Before directly messaging consumers, however, Yelp recommends personalizing your message by first uploading a clear photo of yourself. If the reviewer can see that you’re a person, not a faceless business, they’ll be more open to listening. Reviewers can easily edit or delete their Yelp reviews after signing into their account.
Similarly, Yelp suggests not responding to a negative review for 24 hours. By sleeping on it, you’ll have time to cool down if necessary, and deliver a polite, measured response. According to Yelp, it’s best to “Drop any prideful, defensive or harsh tone that might turn people off.” Yelp advises business owners to avoid using public comments to offer an incentive to change a review, advertise or launch personal attacks.
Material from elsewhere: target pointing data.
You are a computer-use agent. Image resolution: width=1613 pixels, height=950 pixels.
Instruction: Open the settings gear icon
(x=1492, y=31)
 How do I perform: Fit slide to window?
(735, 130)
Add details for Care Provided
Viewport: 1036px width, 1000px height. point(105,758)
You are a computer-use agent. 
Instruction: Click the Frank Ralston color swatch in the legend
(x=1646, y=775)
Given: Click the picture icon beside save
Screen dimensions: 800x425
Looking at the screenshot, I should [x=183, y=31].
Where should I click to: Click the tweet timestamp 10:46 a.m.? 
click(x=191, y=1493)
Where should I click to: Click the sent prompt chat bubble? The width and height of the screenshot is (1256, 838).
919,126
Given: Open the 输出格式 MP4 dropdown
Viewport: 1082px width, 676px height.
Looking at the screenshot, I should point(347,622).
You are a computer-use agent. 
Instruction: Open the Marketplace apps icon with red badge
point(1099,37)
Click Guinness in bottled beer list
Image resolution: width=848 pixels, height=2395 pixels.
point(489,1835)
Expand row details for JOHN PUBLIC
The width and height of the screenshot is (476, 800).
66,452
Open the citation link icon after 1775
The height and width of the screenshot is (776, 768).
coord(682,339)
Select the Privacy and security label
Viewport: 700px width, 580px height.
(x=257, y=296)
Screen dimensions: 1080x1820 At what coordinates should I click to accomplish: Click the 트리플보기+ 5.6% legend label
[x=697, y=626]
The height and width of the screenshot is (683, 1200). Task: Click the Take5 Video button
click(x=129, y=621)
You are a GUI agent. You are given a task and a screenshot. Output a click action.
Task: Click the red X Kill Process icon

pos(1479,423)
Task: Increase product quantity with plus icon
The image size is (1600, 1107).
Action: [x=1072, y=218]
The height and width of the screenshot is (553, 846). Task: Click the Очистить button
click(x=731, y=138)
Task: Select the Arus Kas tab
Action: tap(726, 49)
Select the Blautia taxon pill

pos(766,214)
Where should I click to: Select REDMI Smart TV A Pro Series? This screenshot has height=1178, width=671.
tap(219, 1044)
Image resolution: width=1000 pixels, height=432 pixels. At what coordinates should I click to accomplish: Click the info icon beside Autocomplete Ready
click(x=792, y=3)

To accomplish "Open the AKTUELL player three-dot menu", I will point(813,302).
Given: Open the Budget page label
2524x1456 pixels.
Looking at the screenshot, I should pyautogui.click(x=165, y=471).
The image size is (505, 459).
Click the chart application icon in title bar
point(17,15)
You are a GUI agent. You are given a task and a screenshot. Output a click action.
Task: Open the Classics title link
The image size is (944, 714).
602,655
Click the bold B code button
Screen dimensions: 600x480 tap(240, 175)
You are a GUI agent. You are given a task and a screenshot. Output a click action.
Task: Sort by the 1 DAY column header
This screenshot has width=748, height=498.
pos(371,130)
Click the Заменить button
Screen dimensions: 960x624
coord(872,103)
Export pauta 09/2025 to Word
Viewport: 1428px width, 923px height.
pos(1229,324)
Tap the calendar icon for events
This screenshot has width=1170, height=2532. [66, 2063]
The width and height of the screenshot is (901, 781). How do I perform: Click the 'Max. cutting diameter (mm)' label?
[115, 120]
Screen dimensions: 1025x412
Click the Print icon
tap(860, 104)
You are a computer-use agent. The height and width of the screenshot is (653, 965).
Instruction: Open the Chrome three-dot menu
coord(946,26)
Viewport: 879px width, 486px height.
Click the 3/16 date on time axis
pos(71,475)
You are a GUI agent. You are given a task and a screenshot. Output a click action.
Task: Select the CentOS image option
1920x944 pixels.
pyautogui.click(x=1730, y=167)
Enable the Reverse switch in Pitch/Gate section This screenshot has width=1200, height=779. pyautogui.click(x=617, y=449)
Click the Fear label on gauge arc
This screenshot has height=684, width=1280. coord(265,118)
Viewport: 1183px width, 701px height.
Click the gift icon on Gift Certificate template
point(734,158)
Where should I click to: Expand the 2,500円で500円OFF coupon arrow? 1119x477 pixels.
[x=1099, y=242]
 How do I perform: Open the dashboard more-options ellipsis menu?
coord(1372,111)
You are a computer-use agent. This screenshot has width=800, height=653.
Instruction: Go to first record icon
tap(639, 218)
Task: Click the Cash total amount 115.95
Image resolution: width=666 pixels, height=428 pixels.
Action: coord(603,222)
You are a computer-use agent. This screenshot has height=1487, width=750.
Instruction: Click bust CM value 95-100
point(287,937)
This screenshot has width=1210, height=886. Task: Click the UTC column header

All told, the adage “the customer is always right” holds true. “Be as conciliatory as you can,” says Neville. “You don’t want to inflame these people. They are in control.” (More on that in a minute.)
2. Reply publicly
If asking reviewers to take down their bad Yelp reviews by direct message doesn’t work, Neville recommends replying to reviewers on Yelp publicly. Again, be apologetic, such as “I’m sorry your stay at our spa wasn’t to your satisfaction.” Then note how you’ve improved upon whatever it is they complained about. For example, “Since your visit, we’ve incorporated heated towels into our massage service,” and invite the customer back to experience the difference.
Explain how you’ve improved upon whatever they complained about and invite them back to see for themselves.
Potential customers will see your comment and understand that you’re trying. You want to win them over with a positive impression of your business.
3. Report reviews that violate Yelp rules
Another option for bad Yelp reviews is to contact Yelp to report them, and ask them to take them down. Build your case by reading up on Yelp’s content guidelines to see if the unfavorable reviews violate specific rules. Web tools, such as the Fakespot app, can also help you assess whether reviews on your Yelp business page are inauthentic, which may provide further ammunition.
Keep in mind, however, that there’s no guarantee Yelp will take down a bad review, even if your concerns are valid, which is why consumers are in the driver’s seat. According to the First Amendment and 47 U.S. Code Section 230, which is a federal law that protects blocking and private screening of offensive material, Yelp is not legally bound to take action.
“Section 230 immunizes internet service providers from any claim of libel, which includes defamation, slander, and invasion of privacy as long as they don’t maintain editorial control over what is being placed,” Neville says. The upshot? Even if a review has been found to be libelous (falsely negative), Yelp doesn’t have to take it down.
4. File suit
As a last resort, you can file an action for defamation (libel) against negative reviewers. If the review is anonymous, however, Yelp doesn’t have to provide you with the reviewer’s identity. But Neville doesn’t recommend taking legal action because litigation, in general, is costly, whether you win or lose. And even if you win, Yelp still doesn’t have to delete a bad review.
As an example, Neville cites the case of Hassel v. Bird. Bird (a disgruntled client) wrote a negative Yelp review about Hassel (a lawyer Bird had worked with). Hassel sued Bird over the bad Yelp review. The court ordered the review to be taken down but Yelp declined because it’s protected by — you guessed it — Section 230.
5. Keep up the good work
The only other recourse you can take regarding bad Yelp reviews is to ignore them and continue providing the best possible service. “It’s a fact of life that there are going to people who just don’t like you,” Neville says. Yelp agrees. It advises businesses to fix what you can and “just roll with it. In the end, you can’t please 100-percent of your customers 100-percent of the time.”